Description of the task: In full and without alteration, print the records below, minus any images.

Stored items
++++++

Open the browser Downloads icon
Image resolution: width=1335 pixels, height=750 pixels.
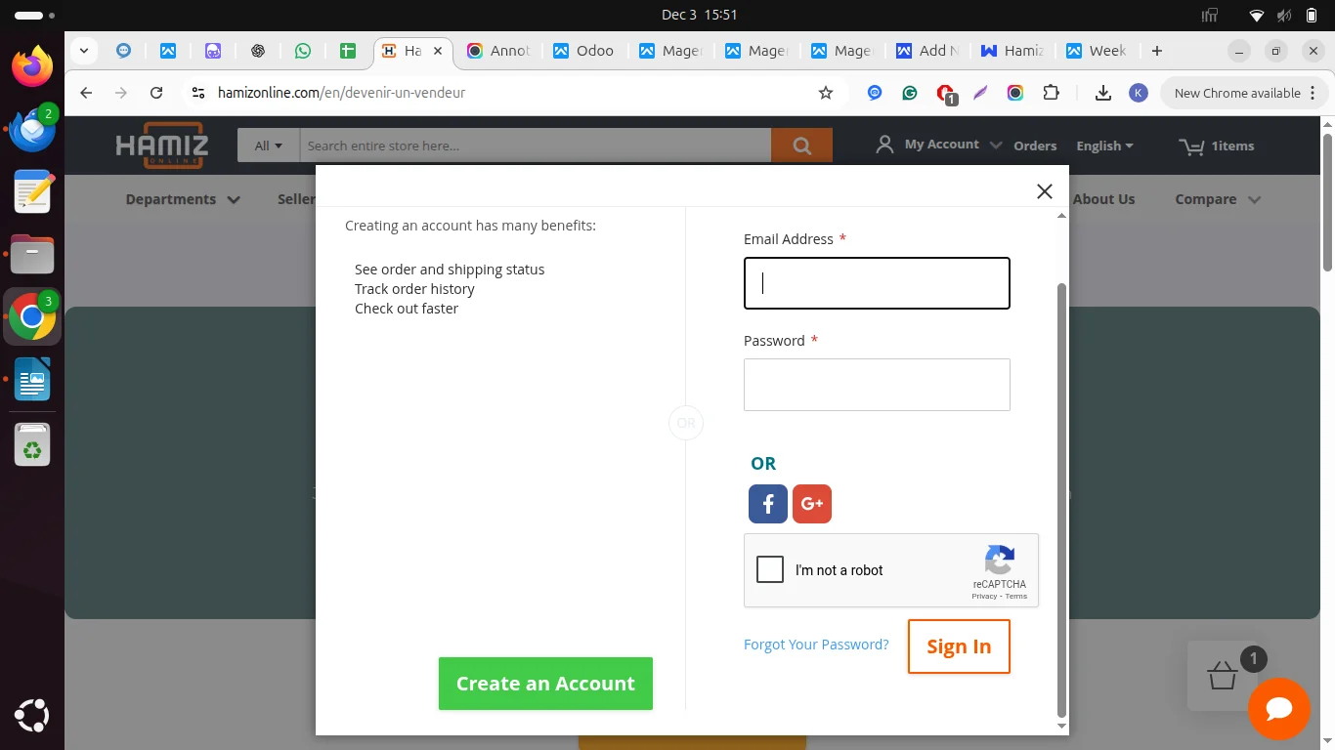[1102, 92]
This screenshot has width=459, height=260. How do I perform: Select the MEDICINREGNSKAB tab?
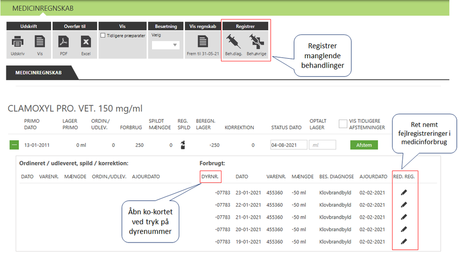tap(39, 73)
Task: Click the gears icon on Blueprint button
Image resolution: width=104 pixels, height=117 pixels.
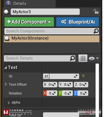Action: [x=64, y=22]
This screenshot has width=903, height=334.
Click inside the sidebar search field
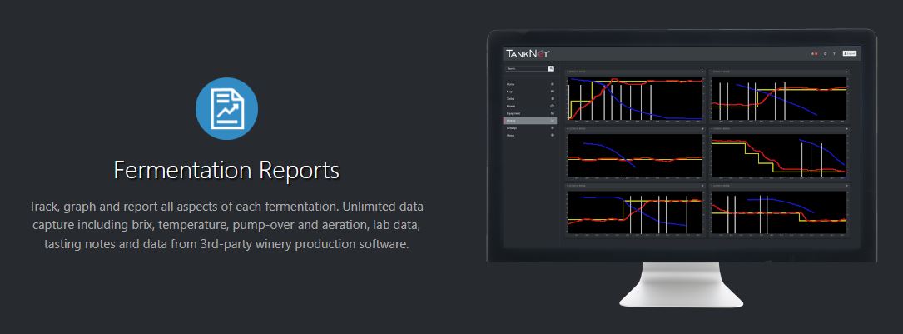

++++++

Response:
Open the browser Downloads icon
Image resolution: width=1335 pixels, height=750 pixels.
[1102, 92]
This screenshot has width=459, height=260. How do I perform: Select the MEDICINREGNSKAB tab?
tap(39, 73)
Task: Click the gears icon on Blueprint button
Image resolution: width=104 pixels, height=117 pixels.
Action: [x=64, y=22]
This screenshot has width=903, height=334.
Click inside the sidebar search field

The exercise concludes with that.